Revealed: How governments can take control of smartphones

Revealed: How governments can take control of smartphones

“Our latest research has identified mobile modules that work on all well-known mobile platforms, including as Android and iOS”

RT.com
June 25, 2014

‘Legal malware’ produced by the Italian firm Hacking Team can take total control of your mobile phone. That’s according to Russian security firm Kaspersky Lab and University of Toronto’s Citizen Lab(which also obtained a user manual).

Operating since 2001, the Milan-based Hacking Team employs over 50 people and offers clients the ability to “take control of your targets and monitor them regardless of encryption and mobility,” while “keeping an eye on all your targets and manage them remotely, all from a single screen.”

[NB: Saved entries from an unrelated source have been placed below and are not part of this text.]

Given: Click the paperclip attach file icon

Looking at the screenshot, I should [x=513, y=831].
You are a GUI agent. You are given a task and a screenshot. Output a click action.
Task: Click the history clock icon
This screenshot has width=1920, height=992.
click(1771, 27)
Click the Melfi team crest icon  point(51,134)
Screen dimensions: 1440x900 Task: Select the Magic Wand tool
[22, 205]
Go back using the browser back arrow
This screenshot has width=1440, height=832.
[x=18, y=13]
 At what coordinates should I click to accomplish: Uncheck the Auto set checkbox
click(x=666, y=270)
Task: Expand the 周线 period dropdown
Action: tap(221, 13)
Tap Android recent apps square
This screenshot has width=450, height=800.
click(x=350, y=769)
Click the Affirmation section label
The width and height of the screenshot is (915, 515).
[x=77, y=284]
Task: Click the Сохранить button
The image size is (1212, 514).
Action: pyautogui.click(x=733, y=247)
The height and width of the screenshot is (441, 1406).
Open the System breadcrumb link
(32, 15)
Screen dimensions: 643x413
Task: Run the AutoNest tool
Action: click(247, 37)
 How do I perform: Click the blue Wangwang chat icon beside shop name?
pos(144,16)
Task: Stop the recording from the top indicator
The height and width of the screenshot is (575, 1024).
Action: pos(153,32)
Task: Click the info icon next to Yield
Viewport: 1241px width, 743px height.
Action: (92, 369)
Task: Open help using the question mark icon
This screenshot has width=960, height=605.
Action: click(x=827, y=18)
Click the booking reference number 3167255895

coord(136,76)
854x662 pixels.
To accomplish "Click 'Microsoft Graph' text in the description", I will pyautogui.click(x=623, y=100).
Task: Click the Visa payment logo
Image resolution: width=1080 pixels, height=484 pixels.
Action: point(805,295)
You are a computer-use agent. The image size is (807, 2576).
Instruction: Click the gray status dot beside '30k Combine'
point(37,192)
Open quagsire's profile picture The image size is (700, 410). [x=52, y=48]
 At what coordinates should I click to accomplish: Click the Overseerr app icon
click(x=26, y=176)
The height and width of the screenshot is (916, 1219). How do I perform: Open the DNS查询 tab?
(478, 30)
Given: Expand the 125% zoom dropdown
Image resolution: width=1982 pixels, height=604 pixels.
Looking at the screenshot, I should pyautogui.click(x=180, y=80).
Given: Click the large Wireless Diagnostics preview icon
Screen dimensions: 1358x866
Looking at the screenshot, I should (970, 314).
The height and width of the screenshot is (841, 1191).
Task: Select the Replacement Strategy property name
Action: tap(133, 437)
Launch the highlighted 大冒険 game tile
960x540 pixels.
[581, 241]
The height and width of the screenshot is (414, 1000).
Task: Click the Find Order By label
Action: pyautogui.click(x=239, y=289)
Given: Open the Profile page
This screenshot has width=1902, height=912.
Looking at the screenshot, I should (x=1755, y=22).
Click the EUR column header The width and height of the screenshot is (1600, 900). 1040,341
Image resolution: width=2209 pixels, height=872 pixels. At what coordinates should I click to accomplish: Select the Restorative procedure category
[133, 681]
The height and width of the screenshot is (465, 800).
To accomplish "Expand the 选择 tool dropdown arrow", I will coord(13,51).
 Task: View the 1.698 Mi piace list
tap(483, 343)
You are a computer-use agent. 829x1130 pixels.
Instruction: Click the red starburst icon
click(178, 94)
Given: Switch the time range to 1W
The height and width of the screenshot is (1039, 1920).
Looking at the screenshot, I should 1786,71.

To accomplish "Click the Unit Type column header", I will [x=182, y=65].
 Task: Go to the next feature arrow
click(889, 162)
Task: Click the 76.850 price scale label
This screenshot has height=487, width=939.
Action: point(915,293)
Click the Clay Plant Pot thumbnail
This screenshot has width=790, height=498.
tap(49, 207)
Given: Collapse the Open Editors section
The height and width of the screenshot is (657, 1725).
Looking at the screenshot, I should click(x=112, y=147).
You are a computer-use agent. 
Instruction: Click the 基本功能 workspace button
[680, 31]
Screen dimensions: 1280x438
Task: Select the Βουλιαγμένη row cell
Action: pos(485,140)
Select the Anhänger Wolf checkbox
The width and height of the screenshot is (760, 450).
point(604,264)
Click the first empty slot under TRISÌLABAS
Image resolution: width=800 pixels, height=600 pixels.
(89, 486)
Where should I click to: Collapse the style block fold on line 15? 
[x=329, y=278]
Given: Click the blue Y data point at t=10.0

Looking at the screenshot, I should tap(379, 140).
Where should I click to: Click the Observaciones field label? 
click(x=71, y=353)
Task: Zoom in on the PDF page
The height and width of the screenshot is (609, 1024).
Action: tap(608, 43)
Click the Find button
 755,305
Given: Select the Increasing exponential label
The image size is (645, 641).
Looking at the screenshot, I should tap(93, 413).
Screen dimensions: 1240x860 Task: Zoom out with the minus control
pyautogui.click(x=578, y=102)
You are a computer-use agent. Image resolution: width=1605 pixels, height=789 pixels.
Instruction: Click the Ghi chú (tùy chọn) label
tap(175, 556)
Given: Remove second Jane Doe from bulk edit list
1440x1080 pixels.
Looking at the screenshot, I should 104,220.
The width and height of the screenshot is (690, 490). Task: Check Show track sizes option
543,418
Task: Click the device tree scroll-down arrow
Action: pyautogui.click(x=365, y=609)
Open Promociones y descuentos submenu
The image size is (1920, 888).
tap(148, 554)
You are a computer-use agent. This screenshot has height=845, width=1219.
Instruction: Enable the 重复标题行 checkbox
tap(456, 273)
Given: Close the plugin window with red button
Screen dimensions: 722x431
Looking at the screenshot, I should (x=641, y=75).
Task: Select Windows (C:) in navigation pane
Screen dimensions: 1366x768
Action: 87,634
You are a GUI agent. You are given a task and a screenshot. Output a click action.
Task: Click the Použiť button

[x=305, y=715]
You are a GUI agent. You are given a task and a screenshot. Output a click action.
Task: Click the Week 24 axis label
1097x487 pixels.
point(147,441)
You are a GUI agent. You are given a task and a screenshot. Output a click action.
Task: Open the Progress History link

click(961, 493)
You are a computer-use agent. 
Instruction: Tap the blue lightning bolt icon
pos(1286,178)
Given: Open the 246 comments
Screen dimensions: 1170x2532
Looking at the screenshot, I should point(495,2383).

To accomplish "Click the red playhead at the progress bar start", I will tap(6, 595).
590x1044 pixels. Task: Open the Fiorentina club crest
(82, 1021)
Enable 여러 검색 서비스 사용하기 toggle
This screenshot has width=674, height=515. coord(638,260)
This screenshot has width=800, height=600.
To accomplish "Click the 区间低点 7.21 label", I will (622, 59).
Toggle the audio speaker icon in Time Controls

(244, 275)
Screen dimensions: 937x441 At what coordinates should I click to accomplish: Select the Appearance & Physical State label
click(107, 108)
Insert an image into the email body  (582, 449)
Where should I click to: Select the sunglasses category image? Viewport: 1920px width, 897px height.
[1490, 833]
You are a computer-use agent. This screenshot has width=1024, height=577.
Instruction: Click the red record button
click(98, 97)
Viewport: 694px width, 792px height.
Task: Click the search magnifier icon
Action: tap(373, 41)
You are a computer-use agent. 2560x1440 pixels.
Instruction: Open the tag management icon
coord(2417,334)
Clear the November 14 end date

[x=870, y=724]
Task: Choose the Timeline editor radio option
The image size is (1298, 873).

It’s the first time Remote Control Systems (RCS) malware has been positively linked with mobile phones and it opens up a new privacy threat potential to mobile phone users.

“Our latest research has identified mobile modules that work on all well-known mobile platforms, including as Android and iOS,” wrote Kaspersky researcher Sergey Golovanov.

“These modules are installed using infectors – special executables for either Windows or Macs that run on already infected computers. They translate into complete control over the environment in and near a victim’s computer. Secretly activating the microphone and taking regular camera shots provides constant surveillance of the target – which is much more powerful than traditional cloak and dagger operations.”

20140625-164404-60244101.jpg
Image from citizenlab.org

Police can install the spy malware directly into the phone if there is direct access to the device, or if the owner of the phone connects to an already infected computer, according to Wired.

Various softwares can also lure users to download targeted fake apps.

Once inside an iPhone, for instance, it can access and activate all of the following: control of Wi-Fi, GPS, GPRS, recording voice, e-mail, SMS, MMS, listing files, cookies, visited URLs, cached web pages, address book, call history, notes, calendar, clipboard, list of apps, SIM change, live microphone, camera shots, support chats, WhatsApp, Skype, and Viber.

20140625-164453-60293182.jpg
Image from citizenlab.org

While the malware can be spotted by some of the more sophisticated anti-virus software, it takes special measures to avoid detection – such as “scouting” a victim before installation, “obfuscating”its presence, and removing traces of its activity.

Hacking Team has maintained that its products are used for lawful governmental interceptions, adding that it does not sell items to countries blacklisted by NATO or repressive regimes.

Wired reported that there have been cases where the spying apps were used in illegal ways in Turkey, Morocco, and Saudi Arabia.

Citizen Lab discovered spying malware hiding in a legitimate news app for Qatif Today, an Arabic-language news and information service that reports on events in Saudi Arabia’s eastern Qatif region. It also argued that circumstantial evidence pointed to Saudi Arabia’s government using the spying malware against Shia protesters in the area.

“This type of exceptionally invasive toolkit, once a costly boutique capability deployed by intelligence communities and militaries, is now available to all but a handful of governments. An unstated assumption is that customers that can pay for these tools will use them correctly, and primarily for strictly overseen, legal purposes. As our research has shown, however, by dramatically lowering the entry cost on invasive and hard-to-trace monitoring, the equipment lowers the cost of targeting political threats for those with access to Hacking Team and Gamma Group toolkits,” Citizen Lab said in its report.

20140625-164550-60350694.jpg
Map showing the countries of the current HackingTeam servers’ locations (Image from securelist.com)

Hacking Team controls the spying malware remotely via command-and-control servers. Kaspersky has discovered more than 350 such servers in more than 40 countries. A total of 64 servers were found in the US – more than in any other country. Kazakhstan came in second, with a total of 49 servers found. Thirty-five were found in Ecuador and 32 in the UK.